Kate Winslet Feels Less 'Pressure' to be 'Easy on the Eye' in Her '40s, Likes Playing 'Worn-In' Women
By Jackie Willis
Kate Winslet isn't interested in roles that revolve around her beauty.
The Oscar winner opens up in the December issue of Harper's Bazaar UKabout the parts she now gets as an actress in her '40s versus the ones she was offered in her '20s.
"I don’t mind being 42 and not 22. I’m honestly OK not being sent scripts anymore where the main requirement is to be easy on the eye," she admits. "I’m loving playing women who are more worn-in because of life experience -- and it takes away the pressure of needing to conform, which I’ve never been very good at anyway."
While Winslet has faced her fair share of scrutiny over her appearance since her breakout role in the 1997 blockbuster film Titanic, the 42-year-old actress says she receives less of that criticism these days. "We have celebrated curves more in the last five years," she notes.
As for when she plans on retiring, the mother of three insists that she'll always be working. "I don’t want to be a person who won an Oscar and then disappeared off the face of the Earth," Winslet says. "I want to be the person who is still here acting their socks off aged 90 -- and you don’t get there by being complacent."

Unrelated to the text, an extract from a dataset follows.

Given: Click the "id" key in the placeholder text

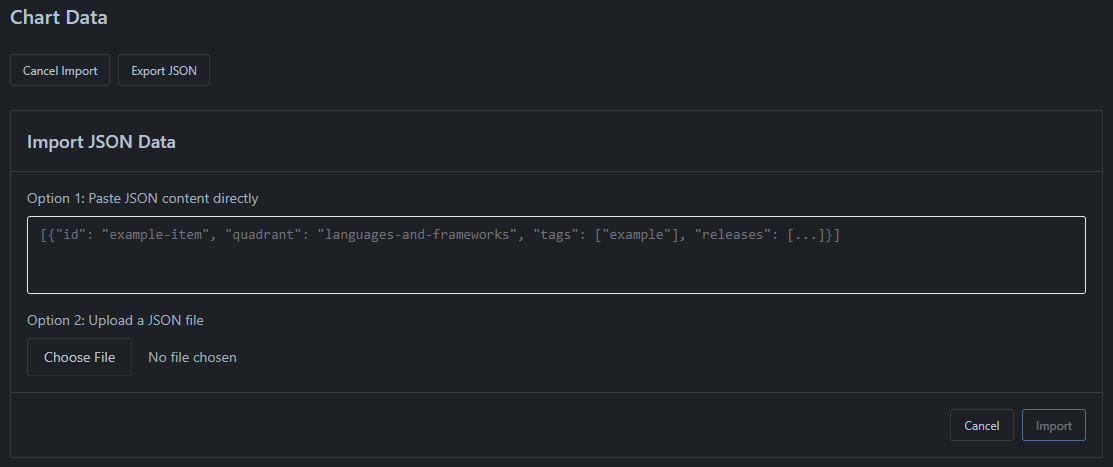Looking at the screenshot, I should [x=70, y=236].
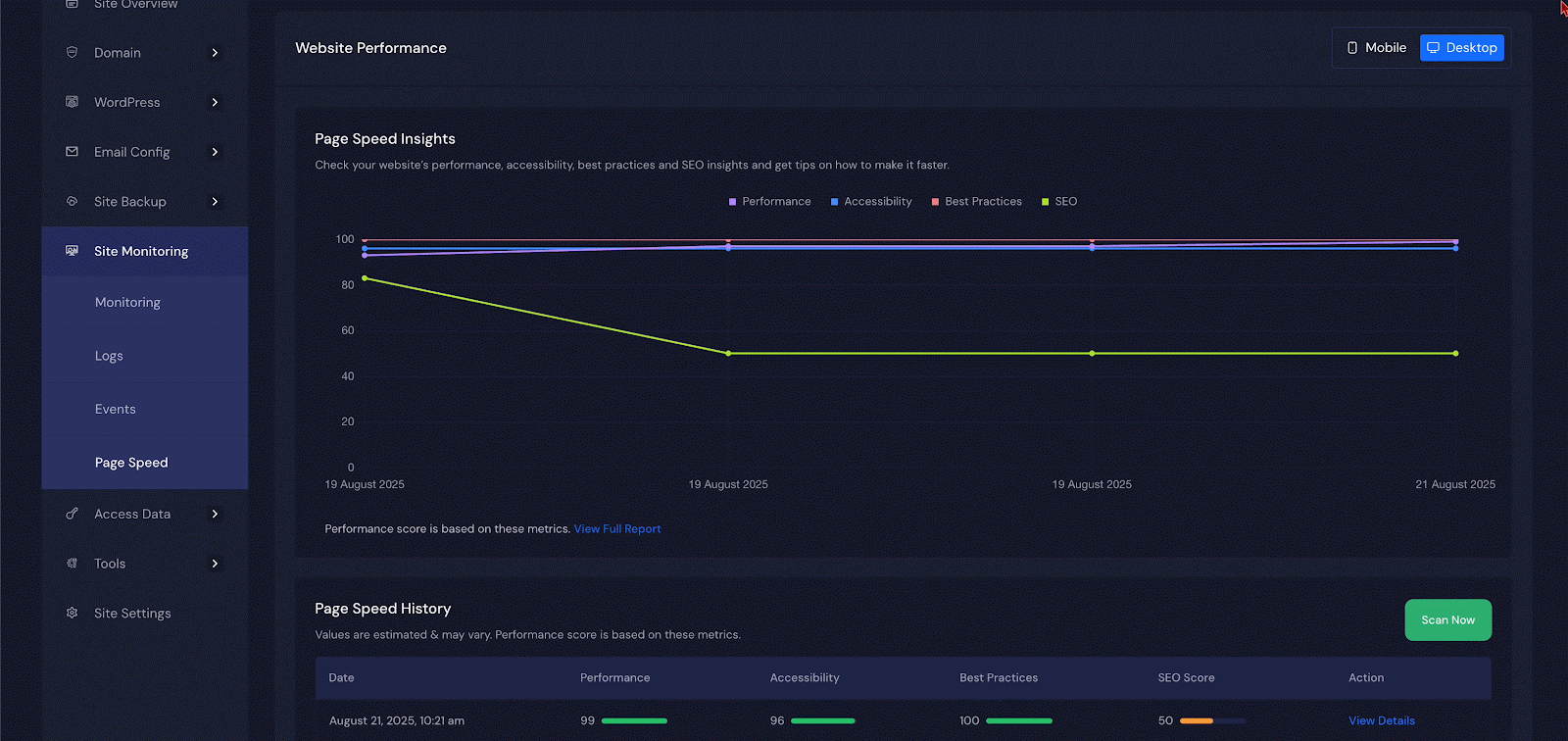This screenshot has height=741, width=1568.
Task: Switch to Desktop performance view
Action: (1461, 48)
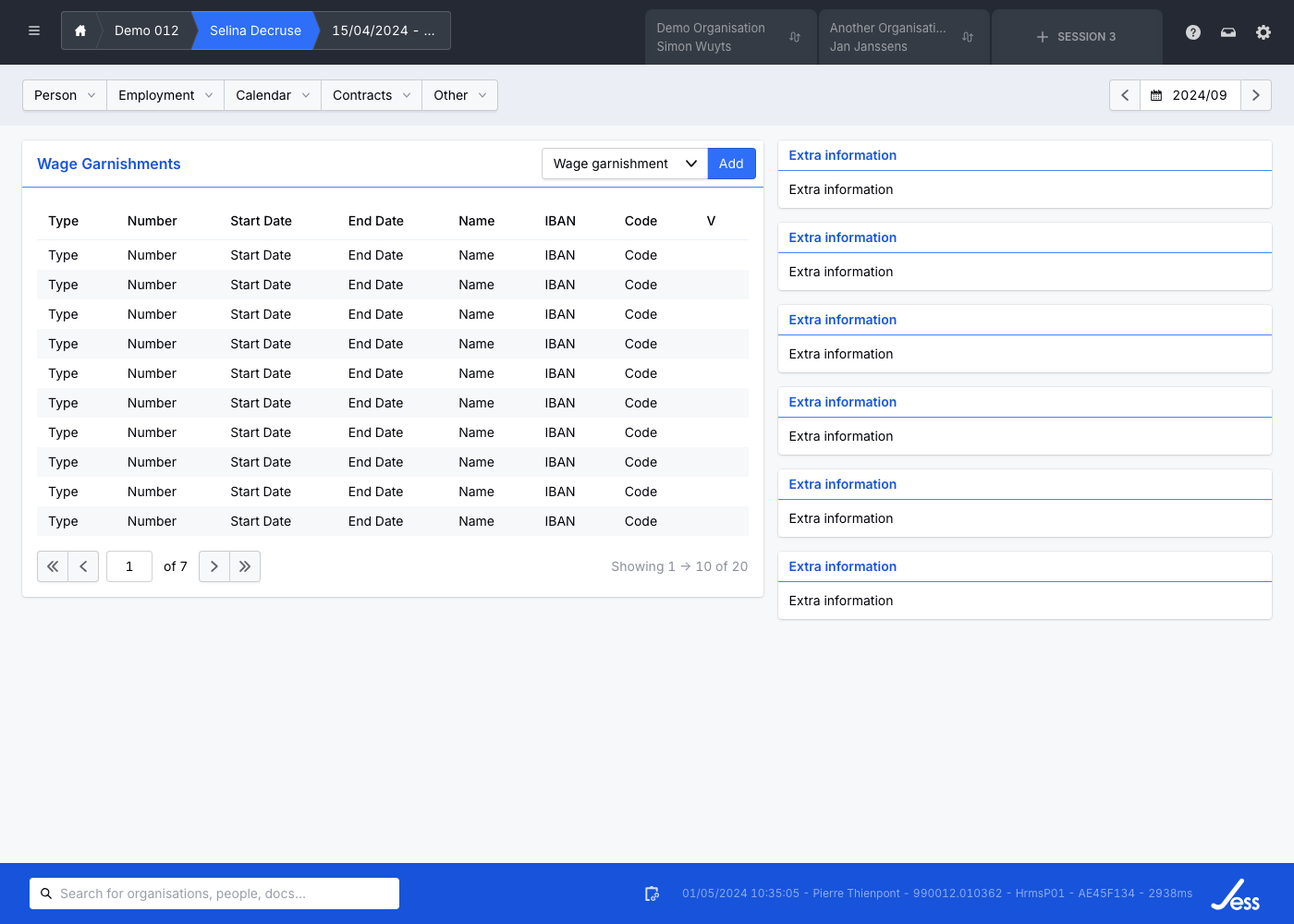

That being said, the Wonder Wheel star refuses to join any social media platforms to communicate with her fans or increase her star power as she feels it adds "extra pressure to be ‘perfect’ on girls growing up now."
“I’m obsessed about the misuse and potential perils of social media for our younger generation," she confides. "We need to be aware of how damaging to children’s self-esteem and the natural process of growing up certain aspects of this ‘sharing’ are."
Winslet has undoubtedly learned a lot of lessons in her decades-long career as an actress, and in an interview with ET, she revealed what she was specifically taught during her time on the Titanic set.
"I think doing Titanic really taught me a lot about thinking ahead," she explained. "[You] just [have to] be very realistic about what was going to be required of us as actors."